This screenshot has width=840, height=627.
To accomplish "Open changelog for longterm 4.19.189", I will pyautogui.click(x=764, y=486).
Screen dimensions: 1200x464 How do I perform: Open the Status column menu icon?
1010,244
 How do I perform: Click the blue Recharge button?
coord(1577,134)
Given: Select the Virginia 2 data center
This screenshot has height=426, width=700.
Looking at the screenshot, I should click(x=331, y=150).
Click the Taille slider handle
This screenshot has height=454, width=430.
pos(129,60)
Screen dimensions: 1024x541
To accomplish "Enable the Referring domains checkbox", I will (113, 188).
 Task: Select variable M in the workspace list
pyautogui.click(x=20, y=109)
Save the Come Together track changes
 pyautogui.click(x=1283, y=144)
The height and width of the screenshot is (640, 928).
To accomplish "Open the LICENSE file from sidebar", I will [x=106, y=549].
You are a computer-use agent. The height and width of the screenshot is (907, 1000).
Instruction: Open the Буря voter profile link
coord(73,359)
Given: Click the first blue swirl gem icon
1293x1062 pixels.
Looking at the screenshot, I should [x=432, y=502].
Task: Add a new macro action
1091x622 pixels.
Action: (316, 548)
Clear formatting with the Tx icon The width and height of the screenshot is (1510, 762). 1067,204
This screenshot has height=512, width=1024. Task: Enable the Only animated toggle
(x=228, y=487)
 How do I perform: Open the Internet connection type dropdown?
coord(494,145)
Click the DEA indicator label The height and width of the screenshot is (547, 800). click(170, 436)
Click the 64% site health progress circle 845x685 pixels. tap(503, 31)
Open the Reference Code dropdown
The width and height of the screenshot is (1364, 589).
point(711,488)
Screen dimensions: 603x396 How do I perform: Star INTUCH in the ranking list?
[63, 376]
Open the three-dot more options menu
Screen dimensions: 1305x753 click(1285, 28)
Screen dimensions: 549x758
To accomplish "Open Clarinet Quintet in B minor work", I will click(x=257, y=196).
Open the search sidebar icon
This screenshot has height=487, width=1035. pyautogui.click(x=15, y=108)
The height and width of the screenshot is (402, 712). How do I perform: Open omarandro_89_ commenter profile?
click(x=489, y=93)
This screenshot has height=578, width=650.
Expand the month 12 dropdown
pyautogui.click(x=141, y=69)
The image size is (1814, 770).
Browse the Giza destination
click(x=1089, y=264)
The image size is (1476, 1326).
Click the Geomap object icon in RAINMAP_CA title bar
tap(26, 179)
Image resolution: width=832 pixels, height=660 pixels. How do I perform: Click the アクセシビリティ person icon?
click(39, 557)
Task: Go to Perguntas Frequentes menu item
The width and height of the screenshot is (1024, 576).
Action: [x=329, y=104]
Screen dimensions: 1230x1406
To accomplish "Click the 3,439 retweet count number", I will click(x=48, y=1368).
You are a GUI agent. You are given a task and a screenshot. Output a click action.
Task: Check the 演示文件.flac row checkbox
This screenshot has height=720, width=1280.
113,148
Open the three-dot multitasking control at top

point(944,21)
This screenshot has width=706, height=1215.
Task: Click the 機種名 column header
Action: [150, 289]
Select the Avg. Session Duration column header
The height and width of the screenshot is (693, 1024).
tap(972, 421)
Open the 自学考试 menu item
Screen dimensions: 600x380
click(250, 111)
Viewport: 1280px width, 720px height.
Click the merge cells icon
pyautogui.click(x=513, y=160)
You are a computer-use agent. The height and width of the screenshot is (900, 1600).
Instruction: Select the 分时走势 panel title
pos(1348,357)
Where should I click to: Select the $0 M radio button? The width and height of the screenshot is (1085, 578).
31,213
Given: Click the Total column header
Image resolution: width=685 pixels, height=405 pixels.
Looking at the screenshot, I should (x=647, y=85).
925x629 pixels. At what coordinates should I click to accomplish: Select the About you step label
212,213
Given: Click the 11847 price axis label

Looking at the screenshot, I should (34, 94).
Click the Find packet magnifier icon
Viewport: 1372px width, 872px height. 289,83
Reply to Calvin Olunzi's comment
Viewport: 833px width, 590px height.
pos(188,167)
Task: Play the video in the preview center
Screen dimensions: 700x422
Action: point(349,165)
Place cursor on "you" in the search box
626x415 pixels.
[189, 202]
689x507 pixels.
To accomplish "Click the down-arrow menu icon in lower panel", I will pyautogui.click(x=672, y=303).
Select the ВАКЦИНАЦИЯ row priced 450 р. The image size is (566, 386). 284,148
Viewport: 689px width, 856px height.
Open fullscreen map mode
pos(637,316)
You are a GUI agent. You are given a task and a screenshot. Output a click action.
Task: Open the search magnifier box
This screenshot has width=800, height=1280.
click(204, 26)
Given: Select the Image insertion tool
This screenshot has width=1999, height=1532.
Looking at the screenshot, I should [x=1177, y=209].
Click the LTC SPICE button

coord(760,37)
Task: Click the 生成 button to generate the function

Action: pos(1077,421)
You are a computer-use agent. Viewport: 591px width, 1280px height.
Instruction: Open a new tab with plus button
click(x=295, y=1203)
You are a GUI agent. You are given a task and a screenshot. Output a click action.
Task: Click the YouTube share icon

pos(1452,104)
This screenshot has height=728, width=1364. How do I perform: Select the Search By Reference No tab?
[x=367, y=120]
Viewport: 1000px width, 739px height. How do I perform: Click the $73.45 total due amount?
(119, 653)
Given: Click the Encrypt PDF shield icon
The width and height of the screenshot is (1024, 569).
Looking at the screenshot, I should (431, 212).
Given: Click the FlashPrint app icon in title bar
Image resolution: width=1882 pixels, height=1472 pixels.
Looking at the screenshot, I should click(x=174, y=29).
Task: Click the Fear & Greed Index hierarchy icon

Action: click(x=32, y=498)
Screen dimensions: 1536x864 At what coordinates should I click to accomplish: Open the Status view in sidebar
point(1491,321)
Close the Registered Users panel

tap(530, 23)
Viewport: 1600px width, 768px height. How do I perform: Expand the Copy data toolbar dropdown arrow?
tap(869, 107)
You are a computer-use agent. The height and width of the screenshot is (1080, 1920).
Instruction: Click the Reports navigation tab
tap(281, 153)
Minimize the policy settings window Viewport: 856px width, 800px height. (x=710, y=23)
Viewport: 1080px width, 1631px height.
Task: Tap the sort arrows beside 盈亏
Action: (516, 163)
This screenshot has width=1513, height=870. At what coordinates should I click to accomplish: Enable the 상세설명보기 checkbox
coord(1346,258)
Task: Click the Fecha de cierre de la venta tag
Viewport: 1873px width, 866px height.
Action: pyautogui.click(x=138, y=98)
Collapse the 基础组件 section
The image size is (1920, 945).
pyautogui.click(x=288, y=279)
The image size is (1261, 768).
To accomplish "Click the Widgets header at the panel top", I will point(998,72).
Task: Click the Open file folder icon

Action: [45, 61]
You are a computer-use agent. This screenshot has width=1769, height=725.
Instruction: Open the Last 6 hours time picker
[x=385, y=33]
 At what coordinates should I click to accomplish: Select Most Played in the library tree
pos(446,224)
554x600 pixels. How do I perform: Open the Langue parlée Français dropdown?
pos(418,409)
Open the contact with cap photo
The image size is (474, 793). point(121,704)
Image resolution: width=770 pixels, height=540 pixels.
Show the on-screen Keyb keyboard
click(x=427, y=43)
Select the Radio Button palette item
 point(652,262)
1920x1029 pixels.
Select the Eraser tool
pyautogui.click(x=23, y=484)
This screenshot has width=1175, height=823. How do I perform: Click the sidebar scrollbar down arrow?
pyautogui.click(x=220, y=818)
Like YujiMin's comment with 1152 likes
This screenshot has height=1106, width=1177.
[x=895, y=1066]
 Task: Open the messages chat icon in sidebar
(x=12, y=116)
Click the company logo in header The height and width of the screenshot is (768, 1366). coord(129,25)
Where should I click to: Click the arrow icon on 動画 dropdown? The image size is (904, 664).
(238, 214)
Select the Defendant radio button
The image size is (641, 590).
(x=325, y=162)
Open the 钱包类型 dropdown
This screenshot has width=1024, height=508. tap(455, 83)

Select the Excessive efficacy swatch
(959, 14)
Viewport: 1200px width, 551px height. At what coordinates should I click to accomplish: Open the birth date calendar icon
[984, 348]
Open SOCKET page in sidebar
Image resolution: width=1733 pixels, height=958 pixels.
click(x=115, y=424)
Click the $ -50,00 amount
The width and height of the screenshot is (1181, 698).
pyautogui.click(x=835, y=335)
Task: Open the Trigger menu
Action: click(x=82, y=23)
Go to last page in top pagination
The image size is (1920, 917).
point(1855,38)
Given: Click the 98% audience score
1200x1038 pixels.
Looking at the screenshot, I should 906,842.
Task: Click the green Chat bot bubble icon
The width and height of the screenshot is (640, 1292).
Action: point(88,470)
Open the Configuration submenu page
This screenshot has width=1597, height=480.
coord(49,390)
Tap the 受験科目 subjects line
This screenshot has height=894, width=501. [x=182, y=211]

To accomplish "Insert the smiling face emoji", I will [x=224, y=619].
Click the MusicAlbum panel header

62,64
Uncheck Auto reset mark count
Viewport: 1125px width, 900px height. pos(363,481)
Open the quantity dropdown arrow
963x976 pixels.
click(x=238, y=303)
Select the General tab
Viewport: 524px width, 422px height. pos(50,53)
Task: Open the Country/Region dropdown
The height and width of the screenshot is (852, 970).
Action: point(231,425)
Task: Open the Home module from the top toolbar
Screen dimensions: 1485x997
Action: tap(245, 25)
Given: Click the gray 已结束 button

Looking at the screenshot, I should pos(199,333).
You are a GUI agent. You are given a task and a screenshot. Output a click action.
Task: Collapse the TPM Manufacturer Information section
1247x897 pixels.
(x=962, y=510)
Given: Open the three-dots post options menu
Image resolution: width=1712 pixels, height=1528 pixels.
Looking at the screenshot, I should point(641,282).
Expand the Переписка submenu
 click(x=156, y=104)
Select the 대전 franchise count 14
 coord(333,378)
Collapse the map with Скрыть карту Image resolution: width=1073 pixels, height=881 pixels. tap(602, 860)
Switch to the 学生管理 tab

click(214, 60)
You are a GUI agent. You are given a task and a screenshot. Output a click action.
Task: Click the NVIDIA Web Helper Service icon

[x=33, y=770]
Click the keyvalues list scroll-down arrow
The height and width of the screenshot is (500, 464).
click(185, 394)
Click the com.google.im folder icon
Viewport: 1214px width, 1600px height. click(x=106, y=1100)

· · · ·

**What is being asked**
Wherever the string "from" appears in a line above, copy that line.

**Exercise answer**
To accomplish "Open the LICENSE file from sidebar", I will [x=106, y=549].
Task: Open the Home module from the top toolbar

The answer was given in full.